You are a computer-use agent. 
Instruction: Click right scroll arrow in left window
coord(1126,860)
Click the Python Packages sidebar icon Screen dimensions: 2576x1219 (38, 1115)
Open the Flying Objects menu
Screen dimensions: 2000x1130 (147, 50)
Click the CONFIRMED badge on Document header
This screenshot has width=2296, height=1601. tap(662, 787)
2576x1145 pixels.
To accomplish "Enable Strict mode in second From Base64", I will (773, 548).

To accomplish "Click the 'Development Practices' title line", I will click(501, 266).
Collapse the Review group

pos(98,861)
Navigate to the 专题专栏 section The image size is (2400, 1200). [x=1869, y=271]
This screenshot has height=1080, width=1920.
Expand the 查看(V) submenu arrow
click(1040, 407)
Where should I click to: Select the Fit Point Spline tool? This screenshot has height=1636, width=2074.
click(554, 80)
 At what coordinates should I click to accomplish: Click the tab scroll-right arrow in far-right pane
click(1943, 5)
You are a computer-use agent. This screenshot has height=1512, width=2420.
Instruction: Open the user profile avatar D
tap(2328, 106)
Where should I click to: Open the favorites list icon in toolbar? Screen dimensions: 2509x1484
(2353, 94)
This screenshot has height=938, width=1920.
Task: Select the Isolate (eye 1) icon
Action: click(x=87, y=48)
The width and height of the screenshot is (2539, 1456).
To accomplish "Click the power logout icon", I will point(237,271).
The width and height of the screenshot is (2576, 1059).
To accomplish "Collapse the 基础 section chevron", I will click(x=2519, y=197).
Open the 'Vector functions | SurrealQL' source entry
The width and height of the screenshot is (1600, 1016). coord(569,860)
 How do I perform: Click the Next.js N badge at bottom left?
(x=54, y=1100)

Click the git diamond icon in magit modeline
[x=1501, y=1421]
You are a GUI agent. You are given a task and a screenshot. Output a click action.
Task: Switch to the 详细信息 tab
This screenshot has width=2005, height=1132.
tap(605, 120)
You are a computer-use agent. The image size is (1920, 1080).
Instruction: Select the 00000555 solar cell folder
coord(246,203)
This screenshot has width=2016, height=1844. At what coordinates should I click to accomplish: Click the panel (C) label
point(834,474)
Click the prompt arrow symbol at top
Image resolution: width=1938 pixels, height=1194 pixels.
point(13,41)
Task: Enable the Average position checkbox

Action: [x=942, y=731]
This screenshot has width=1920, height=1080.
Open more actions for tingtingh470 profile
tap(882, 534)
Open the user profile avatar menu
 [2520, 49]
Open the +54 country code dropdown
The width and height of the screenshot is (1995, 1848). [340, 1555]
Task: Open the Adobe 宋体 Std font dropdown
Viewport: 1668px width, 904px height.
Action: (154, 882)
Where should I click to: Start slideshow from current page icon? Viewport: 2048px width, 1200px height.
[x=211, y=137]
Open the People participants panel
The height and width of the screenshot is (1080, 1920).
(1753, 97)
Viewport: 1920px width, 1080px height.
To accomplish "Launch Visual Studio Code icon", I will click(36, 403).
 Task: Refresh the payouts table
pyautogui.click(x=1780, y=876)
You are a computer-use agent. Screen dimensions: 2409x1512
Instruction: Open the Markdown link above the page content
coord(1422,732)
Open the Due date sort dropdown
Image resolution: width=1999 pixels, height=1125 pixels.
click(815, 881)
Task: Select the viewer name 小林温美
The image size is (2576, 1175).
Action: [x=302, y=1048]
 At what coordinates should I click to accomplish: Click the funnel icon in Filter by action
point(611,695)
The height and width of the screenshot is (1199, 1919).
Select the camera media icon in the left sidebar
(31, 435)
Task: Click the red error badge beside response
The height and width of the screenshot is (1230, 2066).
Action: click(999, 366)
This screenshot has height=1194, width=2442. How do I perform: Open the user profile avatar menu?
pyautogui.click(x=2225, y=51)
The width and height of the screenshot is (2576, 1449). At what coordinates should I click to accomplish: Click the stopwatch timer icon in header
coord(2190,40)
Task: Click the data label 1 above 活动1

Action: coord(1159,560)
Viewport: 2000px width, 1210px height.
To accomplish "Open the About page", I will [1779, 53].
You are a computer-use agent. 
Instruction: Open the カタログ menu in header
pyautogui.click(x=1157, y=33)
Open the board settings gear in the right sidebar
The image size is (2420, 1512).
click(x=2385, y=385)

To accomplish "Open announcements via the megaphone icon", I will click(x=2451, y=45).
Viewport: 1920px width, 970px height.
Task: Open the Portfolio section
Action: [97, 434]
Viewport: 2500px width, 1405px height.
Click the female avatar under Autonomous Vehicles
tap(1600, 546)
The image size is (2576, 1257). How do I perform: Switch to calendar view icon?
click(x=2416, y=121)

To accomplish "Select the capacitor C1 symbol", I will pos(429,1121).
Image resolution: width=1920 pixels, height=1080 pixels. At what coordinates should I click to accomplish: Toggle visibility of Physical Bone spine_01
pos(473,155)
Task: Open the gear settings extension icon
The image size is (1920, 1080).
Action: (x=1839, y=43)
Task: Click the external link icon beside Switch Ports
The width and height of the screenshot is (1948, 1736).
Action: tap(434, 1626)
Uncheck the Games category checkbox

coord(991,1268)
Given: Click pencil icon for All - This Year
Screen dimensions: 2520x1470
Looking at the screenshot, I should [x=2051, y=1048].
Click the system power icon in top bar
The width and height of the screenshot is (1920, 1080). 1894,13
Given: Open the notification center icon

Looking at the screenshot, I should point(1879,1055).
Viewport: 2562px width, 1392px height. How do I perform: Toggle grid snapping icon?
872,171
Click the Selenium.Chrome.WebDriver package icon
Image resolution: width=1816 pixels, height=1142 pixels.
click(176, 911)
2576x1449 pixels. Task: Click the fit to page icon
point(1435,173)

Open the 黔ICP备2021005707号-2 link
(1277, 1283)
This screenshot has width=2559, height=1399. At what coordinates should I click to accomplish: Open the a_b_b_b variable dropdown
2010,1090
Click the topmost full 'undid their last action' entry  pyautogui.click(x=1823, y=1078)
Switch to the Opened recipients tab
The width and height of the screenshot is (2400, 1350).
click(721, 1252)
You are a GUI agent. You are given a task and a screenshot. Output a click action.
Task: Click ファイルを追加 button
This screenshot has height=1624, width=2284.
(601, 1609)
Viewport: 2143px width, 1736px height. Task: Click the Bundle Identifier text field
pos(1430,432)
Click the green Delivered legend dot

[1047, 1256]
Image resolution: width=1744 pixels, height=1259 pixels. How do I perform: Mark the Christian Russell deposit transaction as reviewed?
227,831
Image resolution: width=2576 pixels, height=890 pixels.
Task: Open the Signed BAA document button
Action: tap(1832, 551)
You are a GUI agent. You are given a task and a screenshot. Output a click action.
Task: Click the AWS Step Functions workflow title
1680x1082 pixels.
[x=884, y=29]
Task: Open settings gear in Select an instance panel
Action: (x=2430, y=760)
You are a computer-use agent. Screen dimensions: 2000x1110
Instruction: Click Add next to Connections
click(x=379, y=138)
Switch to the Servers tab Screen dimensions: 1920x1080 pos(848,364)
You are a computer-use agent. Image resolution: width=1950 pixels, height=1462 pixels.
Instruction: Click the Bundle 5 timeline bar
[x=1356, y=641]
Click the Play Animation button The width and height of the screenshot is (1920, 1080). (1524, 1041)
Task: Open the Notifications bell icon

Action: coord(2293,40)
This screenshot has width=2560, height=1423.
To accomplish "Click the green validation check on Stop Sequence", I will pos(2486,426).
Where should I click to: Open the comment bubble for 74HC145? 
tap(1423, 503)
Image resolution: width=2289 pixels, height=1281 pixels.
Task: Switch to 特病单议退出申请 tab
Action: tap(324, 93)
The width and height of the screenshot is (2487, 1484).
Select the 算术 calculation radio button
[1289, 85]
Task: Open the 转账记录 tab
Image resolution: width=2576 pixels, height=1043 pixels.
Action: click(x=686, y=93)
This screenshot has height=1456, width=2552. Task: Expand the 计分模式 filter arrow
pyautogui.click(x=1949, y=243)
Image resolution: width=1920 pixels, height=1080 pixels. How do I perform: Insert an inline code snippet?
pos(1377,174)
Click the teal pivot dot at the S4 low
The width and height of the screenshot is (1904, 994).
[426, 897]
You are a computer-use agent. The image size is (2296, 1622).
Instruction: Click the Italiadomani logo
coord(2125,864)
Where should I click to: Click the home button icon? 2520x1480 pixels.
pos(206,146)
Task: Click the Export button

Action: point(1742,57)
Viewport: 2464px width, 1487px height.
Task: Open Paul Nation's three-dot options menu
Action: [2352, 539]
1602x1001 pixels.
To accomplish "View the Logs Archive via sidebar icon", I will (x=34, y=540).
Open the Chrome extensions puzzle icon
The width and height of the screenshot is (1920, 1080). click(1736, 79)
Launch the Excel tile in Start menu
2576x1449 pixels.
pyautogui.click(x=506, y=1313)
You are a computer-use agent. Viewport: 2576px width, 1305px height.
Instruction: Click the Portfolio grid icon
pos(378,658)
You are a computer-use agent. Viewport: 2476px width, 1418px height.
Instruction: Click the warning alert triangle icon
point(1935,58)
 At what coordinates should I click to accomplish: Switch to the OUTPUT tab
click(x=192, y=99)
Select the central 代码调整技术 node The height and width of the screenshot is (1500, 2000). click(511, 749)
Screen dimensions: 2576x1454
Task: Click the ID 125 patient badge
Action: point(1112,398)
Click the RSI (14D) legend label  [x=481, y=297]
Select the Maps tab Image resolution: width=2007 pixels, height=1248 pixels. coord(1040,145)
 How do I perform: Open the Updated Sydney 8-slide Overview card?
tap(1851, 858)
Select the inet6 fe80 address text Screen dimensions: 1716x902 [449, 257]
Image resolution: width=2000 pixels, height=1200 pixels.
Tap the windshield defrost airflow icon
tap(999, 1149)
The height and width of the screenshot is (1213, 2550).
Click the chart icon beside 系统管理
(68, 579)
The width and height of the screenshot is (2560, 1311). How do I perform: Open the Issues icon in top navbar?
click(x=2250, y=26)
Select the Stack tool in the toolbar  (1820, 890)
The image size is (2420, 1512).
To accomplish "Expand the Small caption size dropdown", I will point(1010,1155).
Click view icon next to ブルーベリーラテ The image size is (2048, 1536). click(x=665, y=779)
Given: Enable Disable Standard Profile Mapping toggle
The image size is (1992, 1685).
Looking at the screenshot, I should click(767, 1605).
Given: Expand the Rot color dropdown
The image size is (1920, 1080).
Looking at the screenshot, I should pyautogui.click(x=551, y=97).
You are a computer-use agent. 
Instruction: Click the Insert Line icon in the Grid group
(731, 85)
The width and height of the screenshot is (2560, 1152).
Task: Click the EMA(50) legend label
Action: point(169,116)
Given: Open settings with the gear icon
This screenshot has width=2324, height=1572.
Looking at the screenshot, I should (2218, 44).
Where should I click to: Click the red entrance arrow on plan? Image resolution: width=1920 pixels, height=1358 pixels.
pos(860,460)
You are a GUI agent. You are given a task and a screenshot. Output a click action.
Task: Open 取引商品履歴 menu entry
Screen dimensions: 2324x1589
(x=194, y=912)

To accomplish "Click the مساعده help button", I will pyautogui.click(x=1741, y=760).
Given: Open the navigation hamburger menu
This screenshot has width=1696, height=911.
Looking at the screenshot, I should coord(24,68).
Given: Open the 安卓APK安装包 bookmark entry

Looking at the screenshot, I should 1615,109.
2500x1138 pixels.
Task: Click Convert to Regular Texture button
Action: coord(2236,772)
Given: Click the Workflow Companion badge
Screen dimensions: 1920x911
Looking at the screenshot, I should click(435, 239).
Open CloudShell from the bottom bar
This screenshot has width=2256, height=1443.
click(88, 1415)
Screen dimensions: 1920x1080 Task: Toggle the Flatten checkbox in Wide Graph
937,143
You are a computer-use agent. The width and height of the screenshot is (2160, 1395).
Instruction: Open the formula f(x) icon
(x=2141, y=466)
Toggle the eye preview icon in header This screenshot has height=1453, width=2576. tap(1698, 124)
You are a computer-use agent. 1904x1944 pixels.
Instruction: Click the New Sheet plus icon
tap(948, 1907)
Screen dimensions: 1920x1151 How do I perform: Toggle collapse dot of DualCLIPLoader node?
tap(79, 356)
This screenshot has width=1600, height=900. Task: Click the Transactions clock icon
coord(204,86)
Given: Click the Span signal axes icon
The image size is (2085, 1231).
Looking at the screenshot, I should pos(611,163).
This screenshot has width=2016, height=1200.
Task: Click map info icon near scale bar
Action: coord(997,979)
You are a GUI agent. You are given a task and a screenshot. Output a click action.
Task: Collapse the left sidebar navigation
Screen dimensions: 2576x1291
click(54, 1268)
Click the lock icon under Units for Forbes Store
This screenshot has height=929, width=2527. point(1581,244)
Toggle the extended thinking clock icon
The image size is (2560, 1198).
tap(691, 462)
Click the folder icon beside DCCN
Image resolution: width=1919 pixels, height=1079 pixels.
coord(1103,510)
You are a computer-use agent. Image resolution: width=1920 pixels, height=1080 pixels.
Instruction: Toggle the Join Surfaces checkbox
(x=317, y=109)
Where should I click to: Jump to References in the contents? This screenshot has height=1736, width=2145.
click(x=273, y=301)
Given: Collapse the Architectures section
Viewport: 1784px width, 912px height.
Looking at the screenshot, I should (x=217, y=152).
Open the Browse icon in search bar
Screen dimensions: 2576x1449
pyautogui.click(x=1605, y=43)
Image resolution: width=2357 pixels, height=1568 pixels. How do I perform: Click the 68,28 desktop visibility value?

● ● ● ● ●

Task description -> Could you retype exactly the lines above, starting at the line that contains "Image resolution: width=1816" and ending at the line that contains "You are a computer-use agent. Image resolution: width=1950", and nothing more?

Expected answer ->
Image resolution: width=1816 pixels, height=1142 pixels.
click(176, 911)
2576x1449 pixels. Task: Click the fit to page icon
point(1435,173)

Open the 黔ICP备2021005707号-2 link
(1277, 1283)
This screenshot has width=2559, height=1399. At what coordinates should I click to accomplish: Open the a_b_b_b variable dropdown
2010,1090
Click the topmost full 'undid their last action' entry  pyautogui.click(x=1823, y=1078)
Switch to the Opened recipients tab
The width and height of the screenshot is (2400, 1350).
click(721, 1252)
You are a GUI agent. You are given a task and a screenshot. Output a click action.
Task: Click ファイルを追加 button
This screenshot has height=1624, width=2284.
(601, 1609)
Viewport: 2143px width, 1736px height. Task: Click the Bundle Identifier text field
pos(1430,432)
Click the green Delivered legend dot

[1047, 1256]
Image resolution: width=1744 pixels, height=1259 pixels. How do I perform: Mark the Christian Russell deposit transaction as reviewed?
227,831
Image resolution: width=2576 pixels, height=890 pixels.
Task: Open the Signed BAA document button
Action: tap(1832, 551)
You are a GUI agent. You are given a task and a screenshot. Output a click action.
Task: Click the AWS Step Functions workflow title
1680x1082 pixels.
[x=884, y=29]
Task: Open settings gear in Select an instance panel
Action: (x=2430, y=760)
You are a computer-use agent. Screen dimensions: 2000x1110
Instruction: Click Add next to Connections
click(x=379, y=138)
Switch to the Servers tab Screen dimensions: 1920x1080 pos(848,364)
You are a computer-use agent. Image resolution: width=1950 pixels, height=1462 pixels.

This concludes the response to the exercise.